Feridos, nunca se soube quantos foram, ou, pelo menos, nunca deles tivemos conhecimento, mas devem ter sido muitos.

         Mas voltemos um pouco atrás e regressemos à ponte Goimil sobre o rio Leça ou, conforme dizem vários historiadores, o rio Lethes, por onde andaram os romanos. Pinho Leal diz-nos que percorreram este rio em busca de vestígios de ouro e há quem fale da sua presença em Valongo em busca de ouro, igualmente. A Câmara deste lugar tem tapada a entrada de duas minas que os romanos designavam como Valhes Llongos.

ponte de Goimil
 
Seguindo então o percurso do Leça, desde o local que testemunhou aquele triste acidente ferroviário, vemo-lo passar pelos campos, mirando o monte de S. Brás (sítio agradável, embora um pouco abandonado), composto por duas capelas, denominadas S. Brás e S. Sebastião. Neste monte, existe uma escultura em pedra de uma figura pagã (vulgo, O Homem da Maça), cuja lenda diz que as mulheres que lá se dirigiam para pedir para se casarem e que, passado um ano, já tivessem contraído matrimónio, teriam de levar uma garrafa cheia de vinho. Caso ousassem levar uma garrafa vazia, esta partir-se-ia nas suas cabeças e, por esse motivo, o local estava pejado de vidros
 
Da capelinha que se encontra da parte sul do monte, vê-se o rio Leça serpenteando pelos campos, passando junto de vestígios de uma estação arqueológica romana e seguindo o seu curso a caminho do mar, passando pela Ponte do Carro, lugar lindíssimo com a sua azenha e os seus moinhos.Continuando o Leça, o seu percurso pelo meio de muitos prados que fertiliza com a sua corrente, entra na Quinta de Santa Cruz do Bispo, sempre tão quieto e sereno que se pode determinar para que parte corre. “É para mar” – diz D. Rodrigo da Cunha, no seu Catálogo e História dos Bispos do Porto.

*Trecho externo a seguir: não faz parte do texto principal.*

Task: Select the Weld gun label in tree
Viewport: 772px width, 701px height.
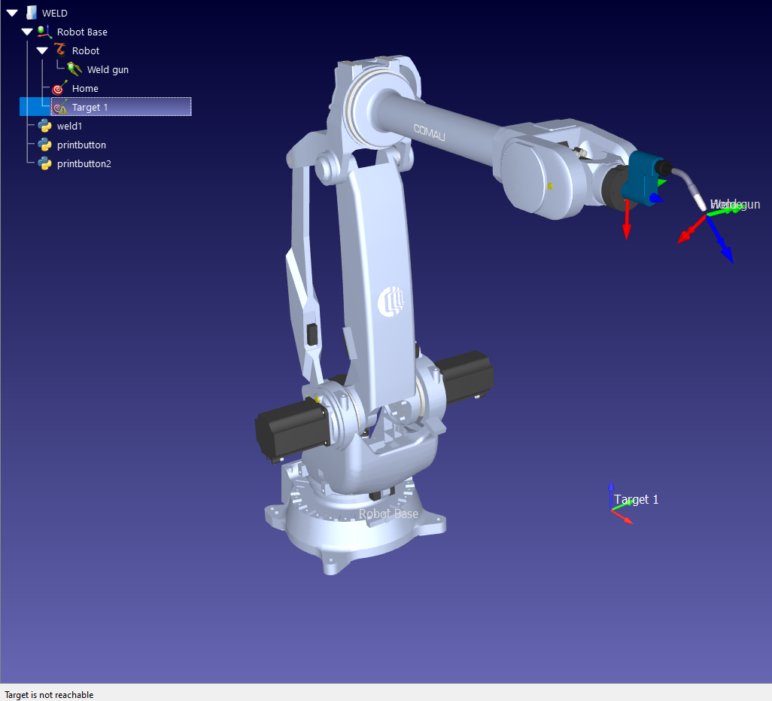Action: point(108,69)
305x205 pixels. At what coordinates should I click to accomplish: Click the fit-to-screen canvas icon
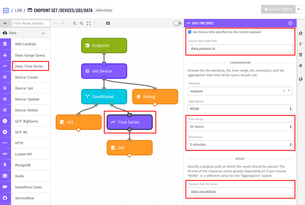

        Mas por que motivo dali avança o Leça tão encrespado? Foi pela quantidade de embarcações que sulcaram as suas águas na quarta-feira, 7 de Maio de 1483 (há quase seis séculos!), quando acompanhavam a bateira que transportava, para o Convento da Conceição, vinda do Porto por via marítima, a imagem de N.ª S.ª da Conceição, esculpida, em Coimbra, pelo santeiro Diogo Pires, e que fora talhada em pedra viva com oito palmos de altura (cf. excerto de Frei Manuel da Esperança, no boletim da Câmara de Matosinhos). Esta foi a única ocasião em que o seu curso se agitou. Foi também por esta época que se formaram dois leitos. A um leito, o Povo chama o rio doce, onde as lavadeiras lavavam roupa; ao outro, chamava o rio salgado, que ficava do lado de Leça de Palmeira, e onde chegou a haver Salinas.